Substitute, execute, reconstruct versus plain masking

The clearest way to see the difference is to line the method up against the redaction approach most teams reach for first.

Question Plain masking Substitute, execute, reconstruct
Keeps document structure? No Yes
Model reads a coherent task? Partial Yes
Answer returns ready to use? No Yes
Real values leave your systems? No No
Manual cleanup afterward? High Low

Masking and substitution both keep raw values off the wire. The gap opens after that: masking hands the model a blanked-out page and hands your team a translation job, while substitution hands the model a complete task and hands your team a finished artifact.

A quick self-diagnostic

Run your current confidential AI workflow through these questions. If you answer no to more than one, the method is worth a closer look.

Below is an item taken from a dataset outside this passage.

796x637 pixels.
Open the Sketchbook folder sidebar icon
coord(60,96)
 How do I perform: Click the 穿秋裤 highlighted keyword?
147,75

  • When you strip sensitive values, does the document still read as a coherent task, or does it become a page of blanks?
  • Do the real values ever cross the boundary out to the model, even briefly in a log or a cache?
  • Does the model’s answer come back ready to use, or does someone re-key it against the originals by hand?
  • Does the substitution mapping stay inside your environment, held somewhere you control?
  • Could you run the same flow unchanged in an air-gapped network if a regulator asked?

Where it fits in CUBIG’s operating layer

Substitute, execute, reconstruct is the engine under sensitive AI workflow enablement. The pillar describes what the practice is for; this article is how it actually runs. In production, the four steps are delivered by a Context-Preserving Data Layer for AI, in CUBIG’s case LLM Capsule, which handles the substitution on the way out and the reconstruction on the way back. It runs on the CUBIG Syntitan platform, so the same boundary applies whether the workflow reads a contract, a spreadsheet, or a scanned document across a Multimodal AI Data Boundary. The mechanism is the product; the middleware is where it lives.

Diagram: Reconstructs usable result locally

LLM Capsule is the layer that runs this loop for you. It substitutes the sensitive values, lets your model execute on the structure, and reconstructs the real result inside your environment.


External AI. Originals never leave. CUBIG builds your AI data boundary. Contact CUBIG.

FAQ

What does substitute, execute, reconstruct mean?

It is a three-step method for running AI on confidential data: sensitive values are substituted for structure-preserving stand-ins, the model executes on that version, and the answer is reconstructed into your real context locally.

Why not just mask the sensitive fields?

Masking removes the value and leaves a gap, which strips the context the model needs. Structure-preserving substitution keeps the document's shape and relationships intact, so the model reads a coherent task instead of a blanked-out one.

Does the model give the same answer on substituted data?

The model reasons over the same structure it would see in the original, so the result reconstructs into a usable document. Quality figures are representative until you reproduce them on your own data.

Where do these steps run?

Inside your existing environment, whether cloud, on-prem, or air-gapped. The substitution mapping and the reconstruction stay local; only the structure of the work is sent to the model.